The “German” of the parenthetical title undoubtedly refers to Upson’s mom, who emigrated from East Germany to San Bernardino, in California’s Inland Empire, and was usually a topic of the artist’s work, although viewers could need to do some decoding to understand this. Upson’s first solo exhibition in Germany, at Berlin’s Sprüth Magers in 2016, was titled “MMDP”—“My Mother Drinks Pepsi”—and included a “logbook” containing excerpts of her mom’s chilling unpublished autobiography, detailing her upbringing below a brutal, repressive regime. Within the four-channel video Recluse Brown, 2015–16, the artist sports activities short-cropped blonde hair (a wig?), a red-white-and-blue checkered shirt, and denims—a mother persona that in later exhibitions would seem en masse as life-size sculptures however right here inhabits a Costco retailer as if it have been paradise, sitting on a provisional throne constructed of Pepsi instances.

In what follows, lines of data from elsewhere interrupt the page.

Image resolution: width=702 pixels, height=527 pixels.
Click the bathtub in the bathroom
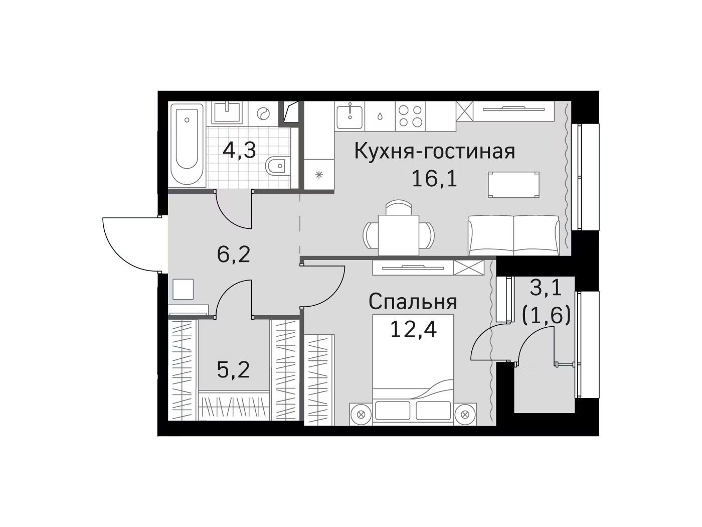pyautogui.click(x=187, y=145)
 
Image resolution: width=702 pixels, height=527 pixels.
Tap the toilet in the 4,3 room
pyautogui.click(x=277, y=166)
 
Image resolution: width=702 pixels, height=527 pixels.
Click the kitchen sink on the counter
pyautogui.click(x=349, y=116)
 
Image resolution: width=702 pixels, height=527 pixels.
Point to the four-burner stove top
pyautogui.click(x=410, y=116)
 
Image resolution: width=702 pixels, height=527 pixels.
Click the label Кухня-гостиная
pyautogui.click(x=434, y=151)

Within the artist’s personal phrases, “She interrupts area like an enormous lump.”

My preliminary response to “Useless German” transported me again to my first assembly with Upson in 2007, within the “honeymoon interval” of “The Larry Challenge” (2005–12), a sprawling investigation of a creepy San Bernardino playboy neighbor and his charred McMansion. In “Kiss,” a sequence of work from 2007, she smooshed a portrait of Larry towards her matching self-portrait, wet-on-wet, yielding a diptych that consecrated the psychic entanglement of artist and topic. The Useless Germans appear to do one thing related, though in methods which are extra elusive than allusive, and accumulative—the red-and-blue grid of the Costco costume makes a suggestive return in one among these work, for instance. However largely I sense an artist confronting a traumatic inheritance that no quantity of portray may ever exorcise. That her mom’s demise preceded her personal by little greater than a 12 months makes it that rather more wrenching to ponder these painterly (self) portraits, which directly verify Upson’s place within the vanitas custom and urgently deliver that custom and its ever well timed obsession with finality into the current.
Michael Ned Holte is an impartial curator who teaches within the artwork program on the California Institute of the Arts in Valencia.